Agudath Israel of America has expressed strong support for a U.S Small Business Administration (SBA) proposal on “Ensuring Equal Treatment for Faith-Based Organizations in SBA’s Loan and Disaster Assistance Programs.” The rule would eliminate provisions that make certain faith-based organizations ineligible to participate in several SBA business loan and disaster programs simply because they are religious.

In comments submitted in response to the SBA’s proposed rule, Rabbi Abba Cohen, Agudath Israel’s Vice President for Government Affairs and Washington Director, laid out the organization’s reasons for supporting the agency’s action.

Rabbi Cohen explained that the SBA’s analysis is legally compelling and the agency has a duty to implement the proposed changes, as excluding an organization from a federal relief program, based solely on the organizations religious status, would violate the Free Exercise Clause of the First Amendment. He argued that recent U.S. Supreme Court cases clearly and unequivocally demonstrate that the Constitution requires “equal treatment” of religious entities who seek to participate in such federal programs.

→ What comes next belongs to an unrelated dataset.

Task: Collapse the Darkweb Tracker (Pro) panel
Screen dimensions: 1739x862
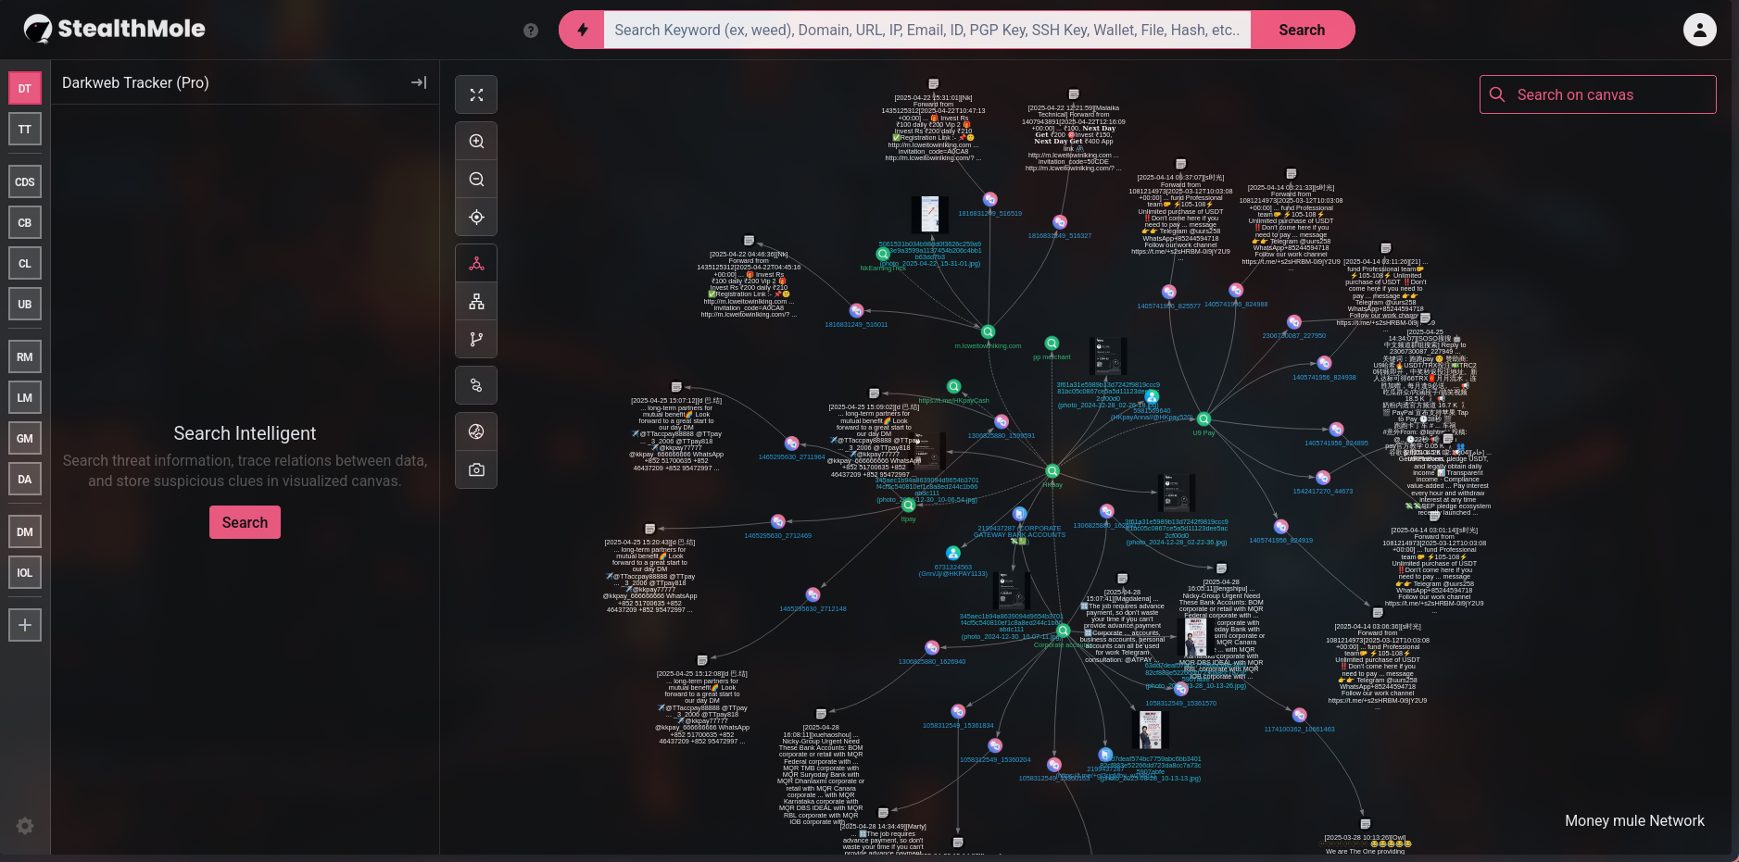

Moreover, Rabbi Cohen averred, the proposed rule’s leveling of the playing field for religious entities represents sound public policy. Being that faith-based organizations provide vital services to meet the most pressing needs of their communities, especially during disasters and times of crises, the government should support both their eligibility and their efforts. In fact, it is often the government itself that reaches out to such organizations, many of which are having their own disaster-related financial difficulties, to help serve their communities during time of distress.

“It is incumbent upon our government to do whatever it can to help religious groups do their vital work and to remove any unnecessary or illegal restriction that bars the assistance they, and we in our nation, desperately need,” Rabbi Cohen observes.